╭─ Records to process
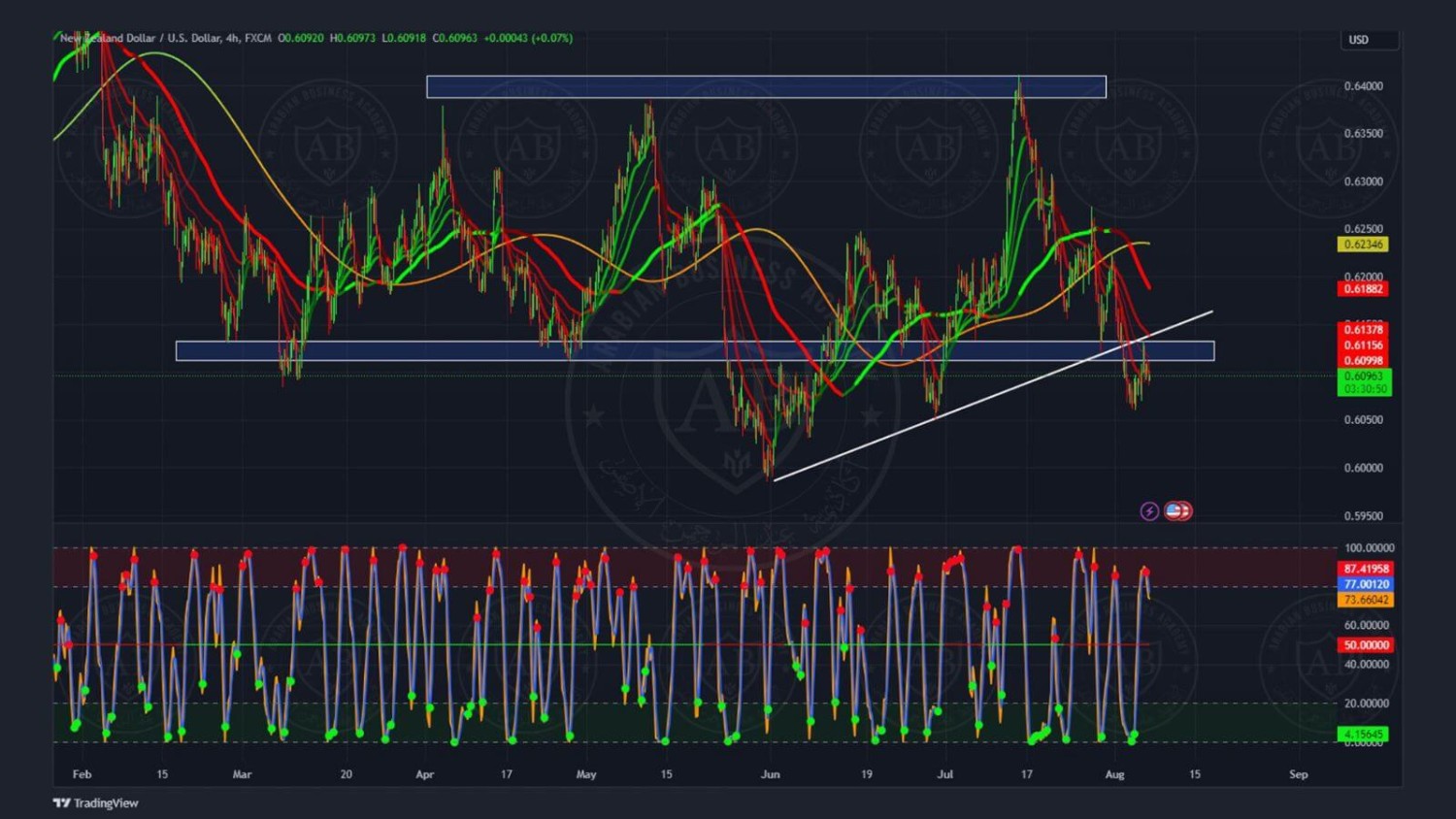Select the upper blue resistance rectangle
Screen dimensions: 1456x819
click(x=765, y=87)
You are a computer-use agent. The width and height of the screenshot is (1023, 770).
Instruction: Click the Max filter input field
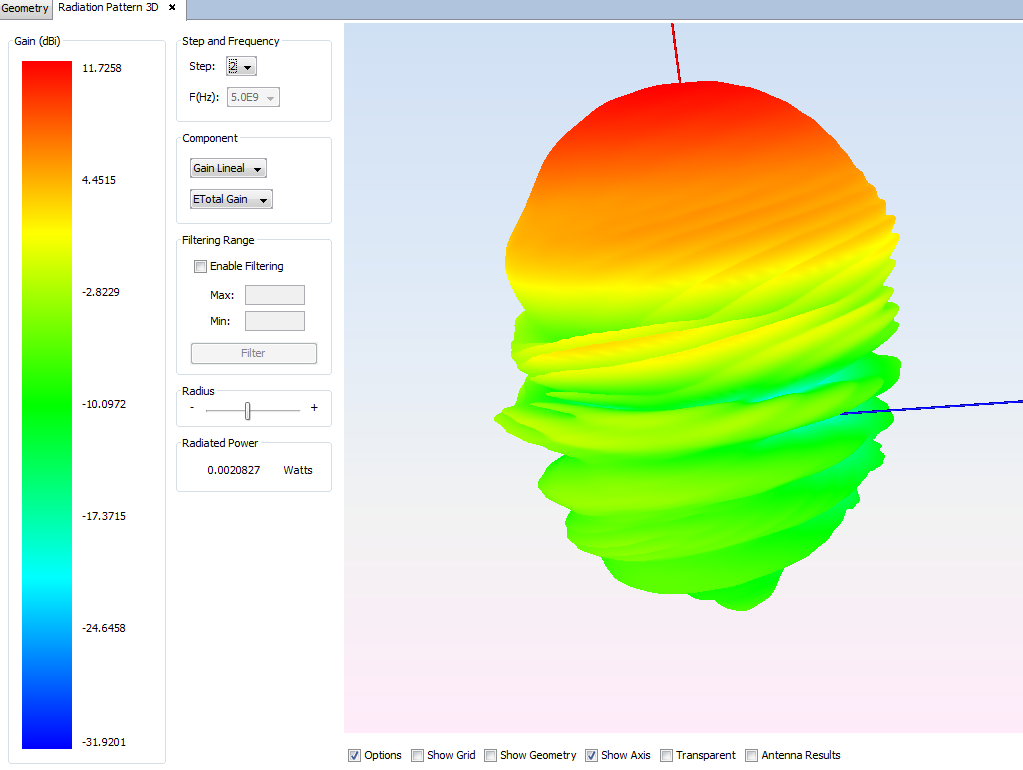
╰─
* [What is needed] Rewrite every line of the entries above as a JSON list of strings, one string per line, with blank lines skipped. Leave the pictures out of the list.

* [Correct output]
[
  "Select the upper blue resistance rectangle",
  "Screen dimensions: 1456x819",
  "click(x=765, y=87)",
  "You are a computer-use agent. The width and height of the screenshot is (1023, 770).",
  "Instruction: Click the Max filter input field"
]